THE PROBLEM: Reproduce the stretch from the line containing "The height and width of the screenshot is (840, 1447)." through the line containing "click(563, 245)", swapping "End Session" for "Exit Session" and leaving everything else as it is.
***
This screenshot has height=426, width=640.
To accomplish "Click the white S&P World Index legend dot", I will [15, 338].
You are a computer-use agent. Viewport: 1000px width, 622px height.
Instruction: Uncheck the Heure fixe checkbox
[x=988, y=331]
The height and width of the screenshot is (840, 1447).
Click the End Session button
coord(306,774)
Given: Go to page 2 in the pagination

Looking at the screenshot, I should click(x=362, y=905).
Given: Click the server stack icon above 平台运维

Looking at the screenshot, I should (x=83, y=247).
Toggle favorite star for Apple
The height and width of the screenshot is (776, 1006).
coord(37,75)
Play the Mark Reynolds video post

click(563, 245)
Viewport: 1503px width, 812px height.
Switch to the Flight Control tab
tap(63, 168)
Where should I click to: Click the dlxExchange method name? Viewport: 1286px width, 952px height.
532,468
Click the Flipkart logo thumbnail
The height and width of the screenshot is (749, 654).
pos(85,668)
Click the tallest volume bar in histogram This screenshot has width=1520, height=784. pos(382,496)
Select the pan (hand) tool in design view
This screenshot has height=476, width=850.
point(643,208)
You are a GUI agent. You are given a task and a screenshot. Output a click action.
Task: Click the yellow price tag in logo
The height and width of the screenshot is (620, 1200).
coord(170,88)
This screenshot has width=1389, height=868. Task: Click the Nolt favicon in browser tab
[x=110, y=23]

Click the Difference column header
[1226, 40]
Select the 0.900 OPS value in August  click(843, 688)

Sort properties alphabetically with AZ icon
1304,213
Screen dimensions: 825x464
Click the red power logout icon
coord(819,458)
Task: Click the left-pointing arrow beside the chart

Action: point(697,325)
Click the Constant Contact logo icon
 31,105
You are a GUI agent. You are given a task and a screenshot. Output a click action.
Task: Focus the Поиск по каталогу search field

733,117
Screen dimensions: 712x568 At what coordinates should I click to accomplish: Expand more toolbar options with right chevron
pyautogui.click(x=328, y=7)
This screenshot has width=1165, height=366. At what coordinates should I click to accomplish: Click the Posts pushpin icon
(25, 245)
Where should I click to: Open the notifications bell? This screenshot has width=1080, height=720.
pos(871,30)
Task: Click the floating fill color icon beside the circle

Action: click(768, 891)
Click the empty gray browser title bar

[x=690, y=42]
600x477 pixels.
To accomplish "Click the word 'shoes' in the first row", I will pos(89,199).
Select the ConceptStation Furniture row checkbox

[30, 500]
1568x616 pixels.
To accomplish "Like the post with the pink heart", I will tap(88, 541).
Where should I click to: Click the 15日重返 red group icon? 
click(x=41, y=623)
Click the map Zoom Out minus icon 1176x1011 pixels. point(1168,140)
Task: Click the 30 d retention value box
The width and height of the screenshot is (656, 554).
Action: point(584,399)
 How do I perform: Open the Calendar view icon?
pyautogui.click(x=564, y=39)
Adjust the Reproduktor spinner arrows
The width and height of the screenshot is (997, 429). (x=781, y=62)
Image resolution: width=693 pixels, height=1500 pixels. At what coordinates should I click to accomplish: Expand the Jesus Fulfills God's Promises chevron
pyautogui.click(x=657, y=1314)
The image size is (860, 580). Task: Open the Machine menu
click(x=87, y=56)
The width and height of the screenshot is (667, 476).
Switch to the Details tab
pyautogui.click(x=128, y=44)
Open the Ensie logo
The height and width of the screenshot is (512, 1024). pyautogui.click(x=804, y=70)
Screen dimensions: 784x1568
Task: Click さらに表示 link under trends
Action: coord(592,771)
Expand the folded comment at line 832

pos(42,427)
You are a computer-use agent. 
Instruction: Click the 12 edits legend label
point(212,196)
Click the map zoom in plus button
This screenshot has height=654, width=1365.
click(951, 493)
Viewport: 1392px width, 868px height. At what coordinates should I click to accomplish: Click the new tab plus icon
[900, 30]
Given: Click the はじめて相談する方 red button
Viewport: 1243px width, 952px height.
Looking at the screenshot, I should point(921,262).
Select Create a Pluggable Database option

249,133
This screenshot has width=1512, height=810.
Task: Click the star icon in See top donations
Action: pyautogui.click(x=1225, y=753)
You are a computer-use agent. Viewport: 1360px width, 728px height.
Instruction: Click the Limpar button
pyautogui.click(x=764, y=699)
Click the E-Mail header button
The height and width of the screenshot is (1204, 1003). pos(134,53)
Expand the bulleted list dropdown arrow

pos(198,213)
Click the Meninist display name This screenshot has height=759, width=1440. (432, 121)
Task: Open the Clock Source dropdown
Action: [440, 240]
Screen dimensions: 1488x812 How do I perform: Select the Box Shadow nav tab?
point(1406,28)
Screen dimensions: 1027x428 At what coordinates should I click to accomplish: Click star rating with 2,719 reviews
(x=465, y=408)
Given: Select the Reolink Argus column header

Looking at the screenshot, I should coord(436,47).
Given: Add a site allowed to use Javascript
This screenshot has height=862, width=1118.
***
SOLUTION:
The height and width of the screenshot is (840, 1447).
Click the Exit Session button
coord(306,774)
Given: Go to page 2 in the pagination

Looking at the screenshot, I should click(x=362, y=905).
Given: Click the server stack icon above 平台运维

Looking at the screenshot, I should (x=83, y=247).
Toggle favorite star for Apple
The height and width of the screenshot is (776, 1006).
coord(37,75)
Play the Mark Reynolds video post

click(563, 245)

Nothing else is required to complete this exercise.